Sure, Trump criticizes his opponents and calls out their hypocrisy. But he doesn’t suppress the process of governance. He doesn’t spy on reporters or use federal agencies like the IRS to threaten perceived opponents. That was the Obama administration.
Look also at the general landscape of the institutions in this country, and what do you see? Singer noted that cults always look to expand their power by taking over institutions. Indeed, there has been a Borg-like absorption of many institutions in society by leftist elites.
The media is more than 90 percent controlled by the left. Academia is probably at least 95 percent controlled by the left. Popular culture is nearly 100 percent controlled by the left. K12 education, the unions, medicine, psychiatry, the corporate world, and more—all are now controlled by the left through its lobbies. Even the co-ed “Boy” Scouts have been Borged in cult-like fashion.
‘Thought Reform Is Not Going to Go Away’
In the end, it seems that nothing short of 100 percent control of society and total one-party rule will satisfy our wannabe overlords in the media and among leftist elites. There is indeed a method to their madness. And it is urgent that Americans learn more about the methods that lead to total control because, as Singer cautioned, “the psycho-technology of thought reform is not going to go away.”

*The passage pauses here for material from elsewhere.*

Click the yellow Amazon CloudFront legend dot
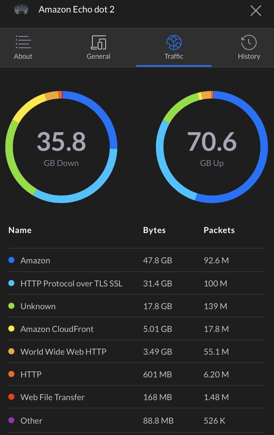274x435 pixels. [x=11, y=329]
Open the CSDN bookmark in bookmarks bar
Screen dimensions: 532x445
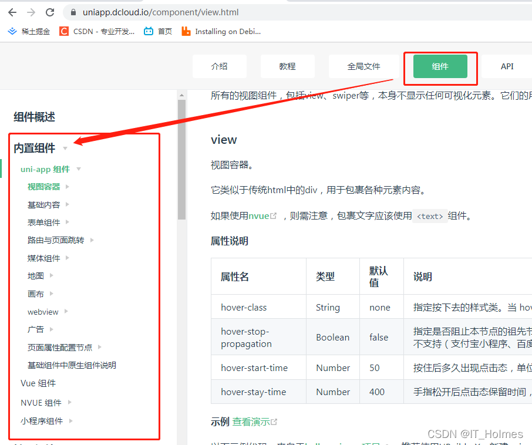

We can see that psycho-technology at work in a lot of current practices that easily promote a cult mindset: the inducement of self-censorship and isolation through political correctness; the polarization of people through identity politics; the use of ritual defamation and other forms of social punishment intended to coerce thought reform; anti-family policies that promote state dependency over self-reliance. The list goes on. So it’s ironic, but not unpredictable, that those who promote such practices would accuse others of being cultists.